La chronique d’Emmanuelle Ménard de novembre


Il y a une vie après l’Assemblée
© AP Photo/Thibault Camus/SIPA

Le psychodrame gouvernemental n’a pas mis fin au feuilleton de la réforme des retraites. Pendant ce temps, Paris continue de s’humilier face à Alger, la Ligue des droits de l’homme poursuit ses attaques contre Béziers, et les idées pleuvent pour taxer davantage les Français. Vivement les vacances de « fin d’année » !
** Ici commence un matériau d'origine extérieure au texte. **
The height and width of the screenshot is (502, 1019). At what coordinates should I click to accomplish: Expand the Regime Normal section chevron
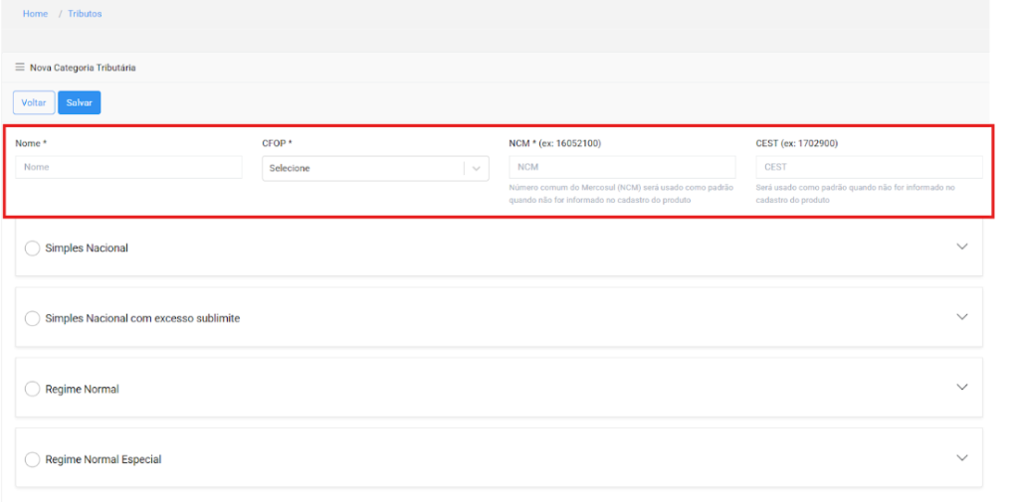tap(961, 388)
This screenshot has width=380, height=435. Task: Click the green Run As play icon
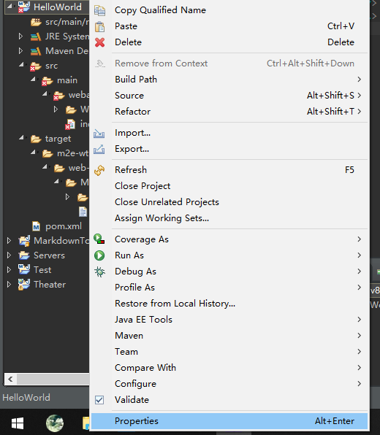pos(99,255)
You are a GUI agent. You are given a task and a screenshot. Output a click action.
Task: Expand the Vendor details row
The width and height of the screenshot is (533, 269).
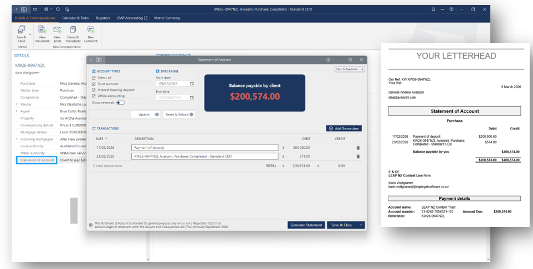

Trois gouvernements plus tard, on va enfin pouvoir entrer dans le vif du sujet : le vote du budget. J’attends avec impatience l’examen des 1 800 amendements déposés devant la commission des finances de l’Assemblée. Sans 49.3 à la clé, le concours Lépine des propositions les plus dispendieuses risque, comme chaque année, de nous réserver quelques surprises.

Dreyfus

« Ligue des droits de l’homme, le retour ». En plusieurs épisodes, s’il vous plaît. La Ville de Béziers pavoise son hôtel de ville avec des drapeaux tricolores plutôt qu’avec le drapeau palestinien ? La LDH attaque. Le couvre-feu pour les mineurs de moins de 13 ans seuls dans les rues après 23 heures ? La LDH attaque. La construction d’un centre de rétention administratif pour y détenir les délinquants sous OQTF ? La LDH attaque encore… Pour moi qui ai travaillé pour la Fédération internationale des ligues des droits de l’homme (FIDH), dont la LDH est membre, c’est incompréhensible. Ou plutôt, trop compréhensible. Leur combat n’est plus depuis longtemps celui des droits de l’homme, mais celui de certains hommes, toujours les mêmes, contre certains politiques, toujours les mêmes également. À Béziers, chaque arrêté municipal est scruté et fait l’objet d’un recours devant les tribunaux. La lutte contre les déjections canines ? Attaquée. La crèche de Noël dans l’hôtel de ville ? Attaquée. La célébration de la fête juive Hanoukka ? Attaquée aussi… Avouez qu’on est assez loin de la défense du capitaine Dreyfus, acte fondateur de leur combat. Du reste, la même organisation soutenait, il y a quelques années encore, Tariq Ramadan ou militait pour la libération du terroriste Georges Ibrahim Abdallah. Et qui, en 2022, au nom du « droit au respect de la vie familiale », défendait Hassan Iquioussen, imam auteur de discours « haineux envers les valeurs de la République » et, selon le président de la LDH en personne, de « propos antisémites absolument abjects ». Comprenne qui pourra… En français dans le texte, on appelle ça se fourvoyer. Moins gentiment, je préfère parler de forfaiture.

Magie de Noël

Après avoir proposé de « dégenrer » le Panthéon, voilà qu’on parle de changer le nom des vacances scolaires. Ce n’est pas nouveau, on a déjà vu les anciennes « vacances de Pâques » se transformer en « vacances de printemps ». Mais c’était pour cause de « zonage des vacances », qui ne coïncidaient plus forcément avec les fêtes de Pâques (dont la date change chaque année). Le 1er octobre dernier, c’est donc le Conseil supérieur de l’éducation qui a proposé de rebaptiser les vacances de la Toussaint en vacances d’automne et celles de Noël en vacances de fin d’année. Devant le tollé, le ministère de l’Éducation nationale a rapidement fait savoir que « renommer les vacances scolaires n’est pas et n’a jamais été envisagé ». En 2021 déjà, la Commission européenne avait invité ses fonctionnaires à préférer l’expression « joyeuses fêtes » à « Joyeux Noël ». Avant, là encore, de faire marche arrière. De quoi se mêlent-ils ? On tient peut-être là la solution pour éviter le mois prochain un énième procès de la LDH : installons à l’hôtel de ville de Béziers une « crèche de fin d’année » et le tour sera joué !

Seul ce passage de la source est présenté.